Musicalmente percebe-se que as canções, mesmo sendo individuais, tem que ser entendidas num todo. Napolitano (2001: 264), compara, em mais uma citação de Celso Favaretto, esse LP com o Sergeant Pepper’s dos Beatles, lembrando também por Calvani (1998: 128), colocando que cada música mantém uma relação de diálogo com as demais. As canções são estruturadas (música, letra e arranjos) junto com fragmentos, sejam literários, musicais e sonoros.
Algo que achamos interessante na formulação das músicas do tropicalismo é a música-câmera-na-mão. Algumas músicas procuram apenas “jogar” informações/imagens, como um rápido expositor de slides.
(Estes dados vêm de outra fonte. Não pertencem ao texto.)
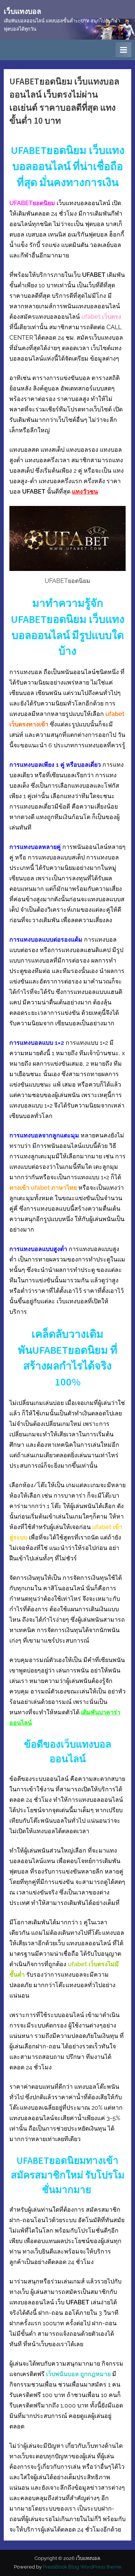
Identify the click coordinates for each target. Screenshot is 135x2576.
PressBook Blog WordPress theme (82, 2567)
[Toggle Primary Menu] (123, 49)
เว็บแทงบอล (22, 11)
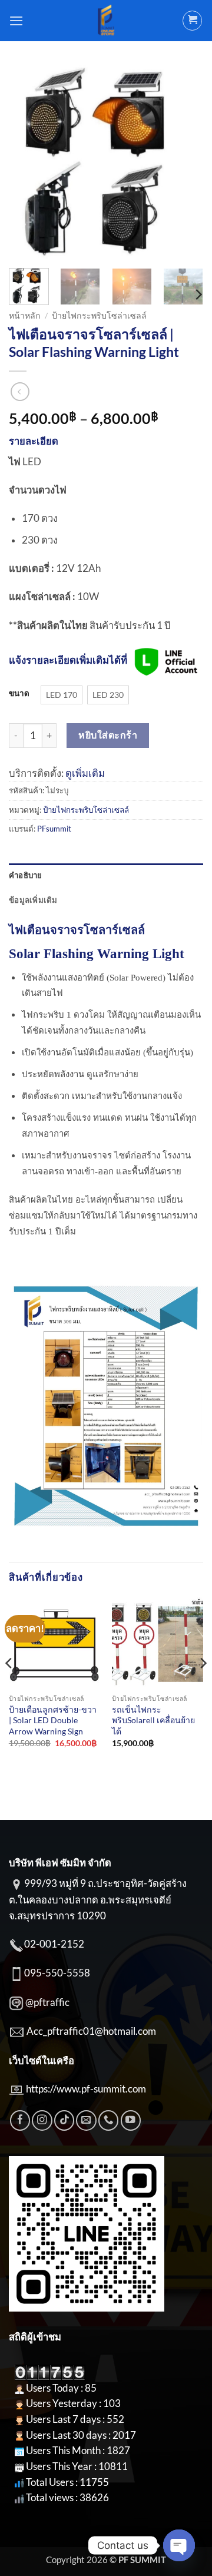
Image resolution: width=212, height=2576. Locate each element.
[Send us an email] (86, 2120)
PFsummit (54, 828)
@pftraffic (47, 2002)
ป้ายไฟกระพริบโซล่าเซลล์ (99, 315)
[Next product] (20, 391)
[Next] (184, 162)
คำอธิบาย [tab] (25, 875)
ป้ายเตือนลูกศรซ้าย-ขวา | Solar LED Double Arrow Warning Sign (53, 1720)
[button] (16, 20)
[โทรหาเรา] (108, 2120)
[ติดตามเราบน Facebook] (20, 2120)
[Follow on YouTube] (131, 2120)
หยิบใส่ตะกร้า (107, 734)
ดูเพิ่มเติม (85, 773)
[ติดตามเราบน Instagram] (42, 2120)
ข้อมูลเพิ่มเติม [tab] (33, 900)
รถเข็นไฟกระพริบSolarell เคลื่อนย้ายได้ (153, 1720)
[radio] (61, 695)
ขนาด (19, 693)
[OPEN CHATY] (179, 2545)
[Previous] (27, 162)
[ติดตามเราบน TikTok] (64, 2120)
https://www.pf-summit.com (86, 2089)
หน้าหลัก (25, 315)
Alegria, Alegria de Caetano Veloso é exemplo disso.

A letra de ‘Alegria, Alegria’ é como um filme em que o compositor age como um câmara man que passeia nas ruas de um grande centro urbano, descrevendo imagens que se sucedem como num videoclipe pré-MTV.” (CALVANI, 1998: 130-131)     

No livro Tropicália (DE CARLI & RAMOS, 2008) essa teoria é levantada também.
A canção [Clever Boy Samba] referenciava vários lugares badalados na capital baiana; em Alegria Alegria’, retoma a temática, alarga a poética arte/vida e descreve o rapaz andando na grande Cidade Maravilhosa, olhando pessoas, coisas, o dia iluminado; as coloridas imagens das revistas, com fotos de atrizes de cinema, misturadas com cenas violentas de guerra e flagrantes de viagens espaciais. Para esse caleidoscópio de imagens, imaginou um som meio elétrico, meio pop, que tivesse a ver com movimento, urbanidade: uma ‘letra-câmara-na-mão’ como definiu Décio Pignatari.” (DE CARLI, 2008: 85)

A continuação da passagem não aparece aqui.